14. Why would the introduction of real studies into them be especially slow?

15. What explanation can you offer for the much earlier beginnings in scientific instruction in German lands than in England or America, when much more of the important early scientific work was done by Englishmen than by Germans? and the failure of science for a time to find a home in the German universities?

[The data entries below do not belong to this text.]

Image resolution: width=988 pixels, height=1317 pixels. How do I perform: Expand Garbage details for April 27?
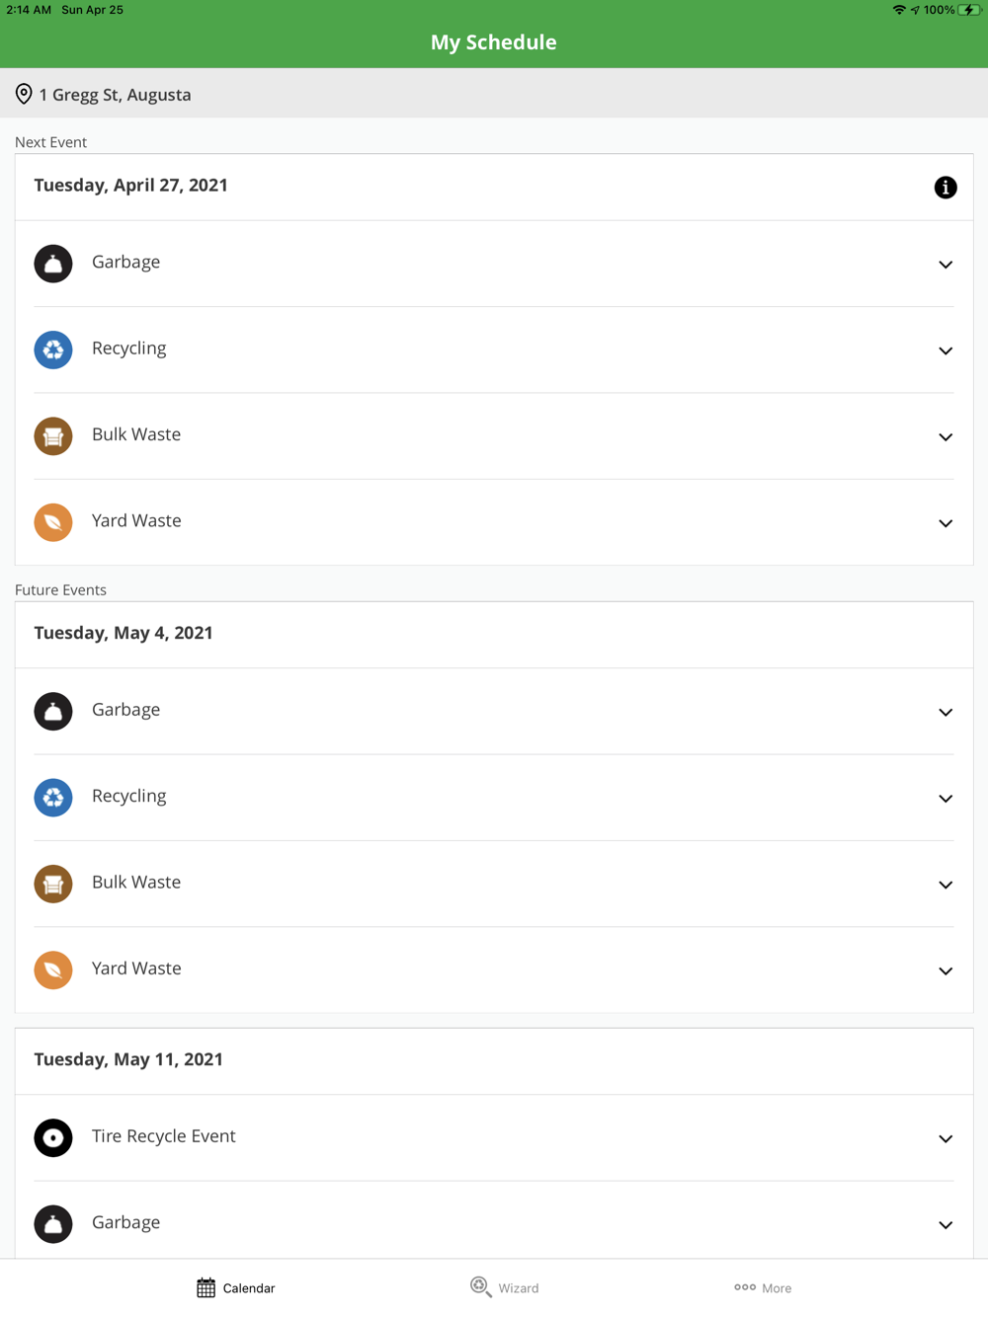coord(945,265)

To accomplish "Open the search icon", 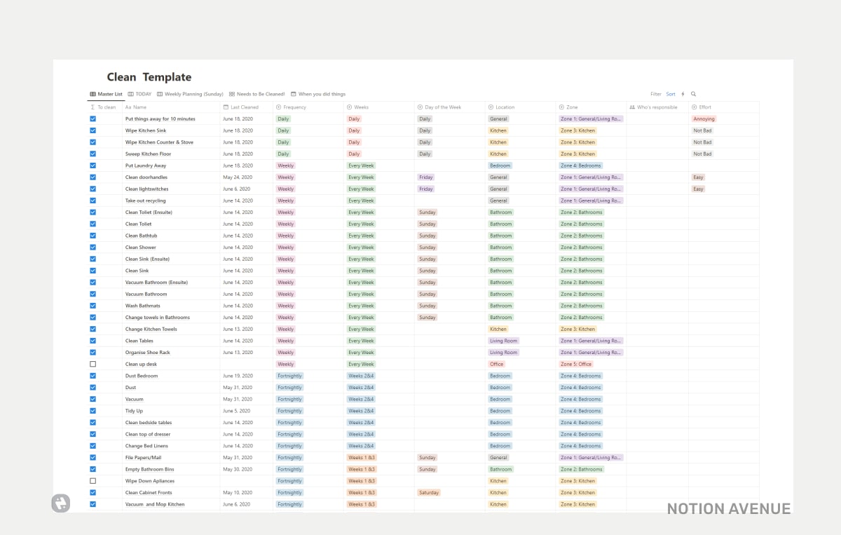I will click(x=693, y=93).
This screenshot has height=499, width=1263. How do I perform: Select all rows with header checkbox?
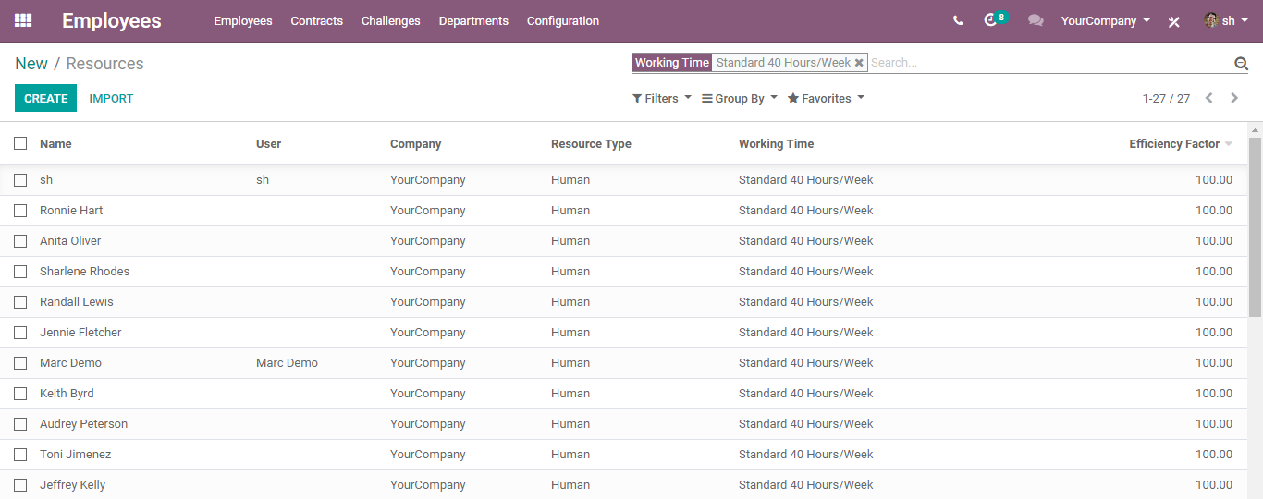click(x=20, y=143)
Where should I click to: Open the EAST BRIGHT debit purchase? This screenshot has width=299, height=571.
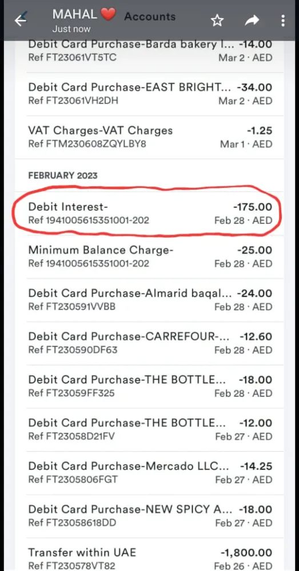[x=150, y=94]
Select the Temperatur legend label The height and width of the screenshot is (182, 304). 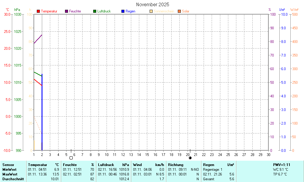49,11
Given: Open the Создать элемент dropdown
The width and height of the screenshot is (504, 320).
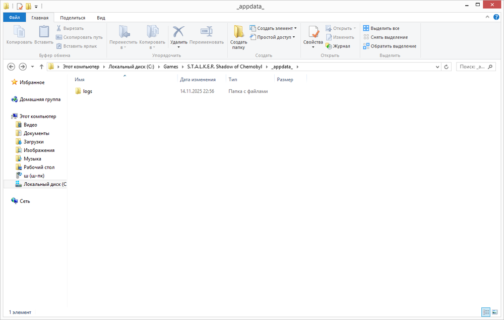Looking at the screenshot, I should (x=273, y=28).
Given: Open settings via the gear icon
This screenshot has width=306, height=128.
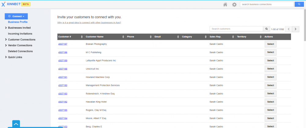Looking at the screenshot, I should pos(234,4).
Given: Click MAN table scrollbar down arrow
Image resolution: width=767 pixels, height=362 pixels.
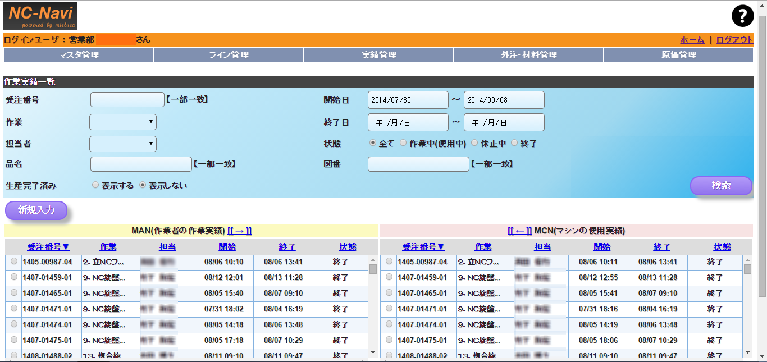Looking at the screenshot, I should click(x=373, y=352).
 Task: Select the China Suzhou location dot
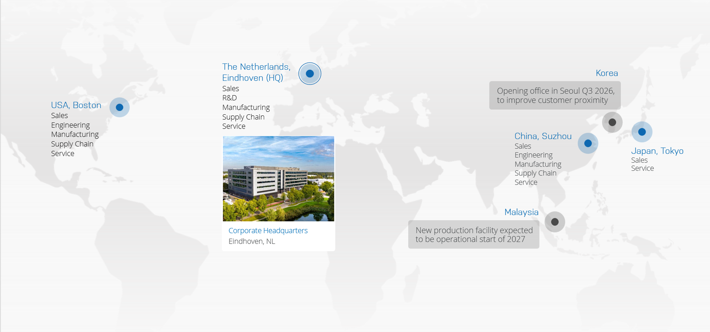[588, 143]
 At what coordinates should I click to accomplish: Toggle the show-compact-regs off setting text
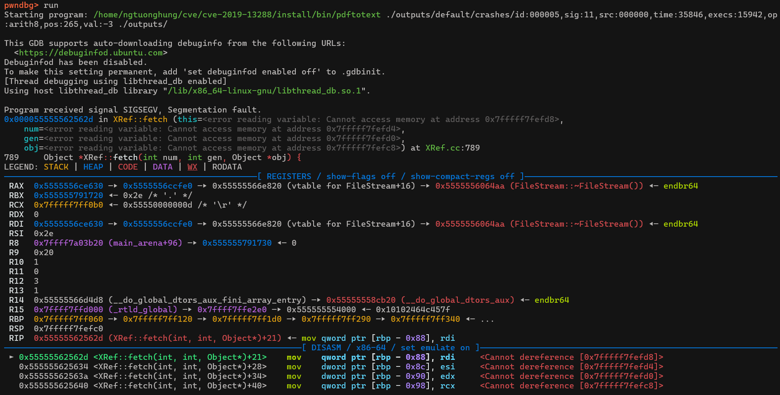(x=462, y=176)
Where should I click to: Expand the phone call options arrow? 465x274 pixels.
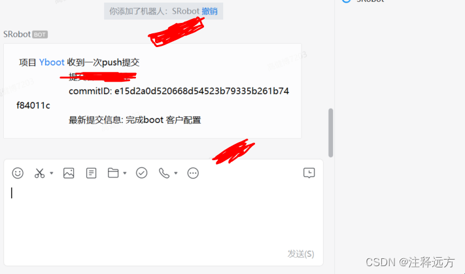[x=176, y=173]
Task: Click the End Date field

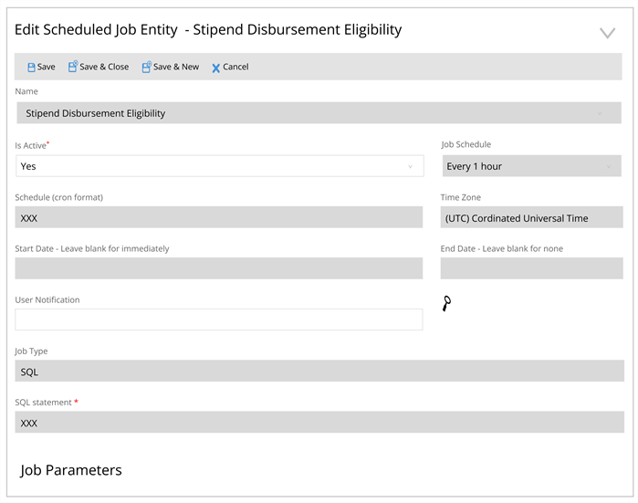Action: (x=531, y=268)
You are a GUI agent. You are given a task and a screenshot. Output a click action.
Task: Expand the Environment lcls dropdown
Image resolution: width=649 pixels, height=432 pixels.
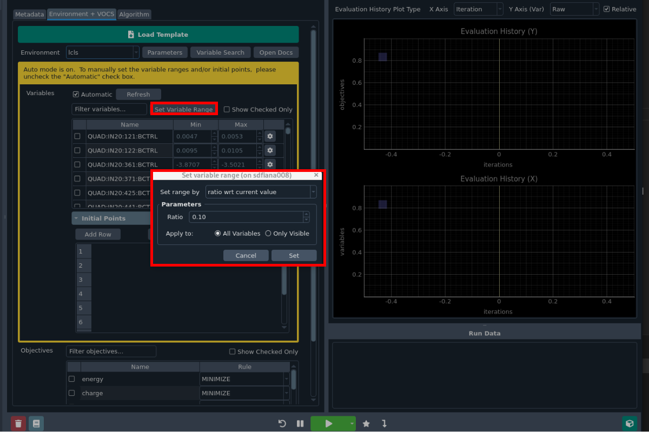tap(103, 52)
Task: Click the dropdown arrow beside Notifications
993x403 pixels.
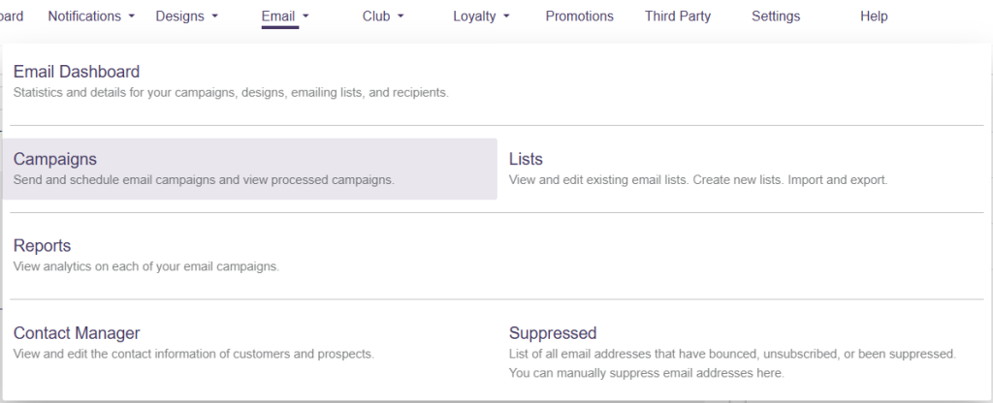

16. Explain the continued dominance of the theological faculty in the universities of the seventeenth century.

SELECTED READINGS

In the accompanying Book of Readings the following illustrative selections are reproduced:

210. Rabelais: On the Nature of Education.
211. Milton: The Aim and Purpose of Education.
212. Milton: His Program for Study.
213. Adamson: Discontent of the Nobility with the Schools.
214. Montaigne: Ridicule of the Humanistic Pedants.
215. Montaigne: His Conception of Education.
216. Locke: Extracts from his Thoughts on Education.
217. Locke: Plan for Working Schools for Poor Children.
218. Comenius: Title-Page of the Great Didactic.
219. Comenius: Contents of the Great Didactic.
220. Comenius: Plan for the Gymnasium at Saros-Patak.
221. Comenius: Sample pages from the Orbis Pictus.
(a) A page from a Latin-German edition of 1740.
(b) Two pages from a Latin-English edition of 1727.
(c) A page from the New York edition of 1810.
222. Butler: Place of Comenius in the History of Education.
223. Gesner: Need for Realschulen for the New Classes to be
Educated.
224. Handbill: How the Scientific Studies began at Cambridge.
225. Green: Cambridge Scheme of Study of 1707.

QUESTIONS ON THE READINGS

1. Show that Rabelais was in close sympathy with the best of the new humanists of his age.

2. Would Milton's definition of the purpose of education be true, still?

3. Show from Milton's program of studies that he represents a transition type, and also that his program contains the nucleus of the more modern studies of the secondary school.